Olhado deste ângulo, este deslocamento não corresponde a um processo de desenvolvimento urbano, mas apenas a um movimento baseado em novas dimensões da atividade imobiliária, em interesses econômicos e especulativos condizentes com a transformação produtiva vivida pela metrópole. O eixo de movimentação das atividades centrais rumo a estes novos espaços, dirigiu-se no final dos anos 50 e durante a década de 60 para região da avenida Paulista, e caminhou na década de 70 para o sudoeste, consolidando novos setores, tais como, a avenida Faria Lima, a região do Itaim, alcançando as avenidas marginais ao rio Pinheiros, as regiões das avenidas Luiz Carlos Berrini e Verbo Divino, nos anos 80 e 90. Esta cronologia é obviamente relativa, pois o processo foi, sobretudo nos anos 70 e 80, concomitante.
A migração das funções centrais para estes novos nichos tem papel importante na organização funcional de São Paulo, sendo também um dado indispensável para a análise da reestruturação metropolitana atual. Embora, a origem e o desenvolvimento deste processo seja muito anterior aos anos 80, é a partir da conjuntura daquela década que o processo de explicita. A marcha das atividades centrais e do capital imobiliário rumo ao sudoeste do município de São Paulo, tem sido objeto de trabalhos acadêmicos e institucionais. Alguns autores apontaram o percurso desenvolvido pelas funções centrais como o resultado de um forte tropismo exercido pelo estabelecimento de grupos de elite que já haviam ocupado os bairros residenciais da região desde os anos 50.
Trata-se de uma hipótese correta e amparada em dados que a confirmam.
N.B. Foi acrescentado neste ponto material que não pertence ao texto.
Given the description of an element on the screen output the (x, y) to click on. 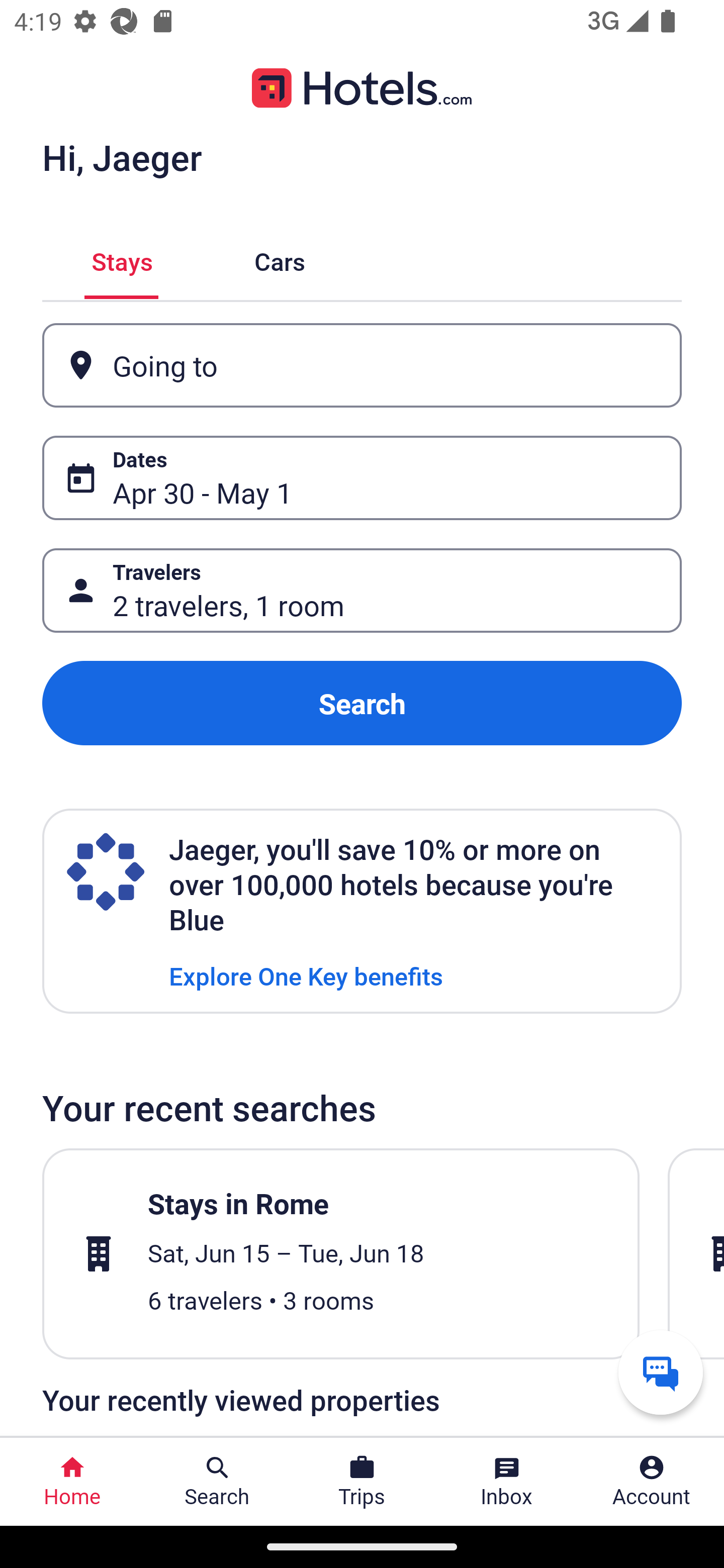
Hi, Jaeger (121, 156)
Cars (279, 259)
Going to Button (361, 365)
Dates Button Apr 30 - May 1 (361, 477)
Travelers Button 2 travelers, 1 room (361, 590)
Search (361, 702)
Get help from a virtual agent (660, 1371)
Search Search Button (216, 1481)
Trips Trips Button (361, 1481)
Inbox Inbox Button (506, 1481)
Account Profile. Button (651, 1481)
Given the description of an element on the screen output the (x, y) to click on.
No entanto, apesar do curso deste deslocamento ter permanecido fiel ao eixo centro-sudoeste do município, ao longo de cinco décadas, há distinções intrínsecas a cada um dos deslocamentos. Hoje vemos que os vultosos investimentos que o poder público fez nas décadas de 80 e 90 na infraestrutura viária deste setor, sobretudo através da construção de túneis, vias expressas e enormes pontes que facilitam o acesso para os moradores da própria região sudoeste, criaram situação favorável para os novos usuários e moradores dos bairros nobres situados na região. Confirmam esta observação o perfil das obras realizadas, do tipo de veículo que permitido circular, dos horários de direcionamento dos fluxos.
Conclusão: a metrópole de São Paulo é agente e não reflexo das transformações
A articulação entre a evolução urbana de São Paulo e as dinâmicas que atuam neste momento no seu território, apontam para a necessidade de adaptação do território ao novo padrão produtivo. Fica patente que a metrópole está neste momento convivendo com demandas urbanas distintas. A primeira corresponde a aspectos do ciclo inconcluso, relacionado ao período da industrialização e urbanização acelerada, baseada no padrão periférico de desenvolvimento. E, a segunda, impulsionada pela nova organização produtiva está exigindo da metrópole uma grande reorganização urbana. São Paulo vive hoje um processo de transformação que a obriga a fazer frente aos dois momentos consolidação de seu território. Neste sentido as principais dinâmicas de transformação são coerentes com o novo padrão produtivo globalizado. E, é claro que a forma que a metrópole e a macro-metrópole estão adquirindo não são meros reflexos deste processo mas um poderoso agente de inserção do país no mundo da economia globalizada.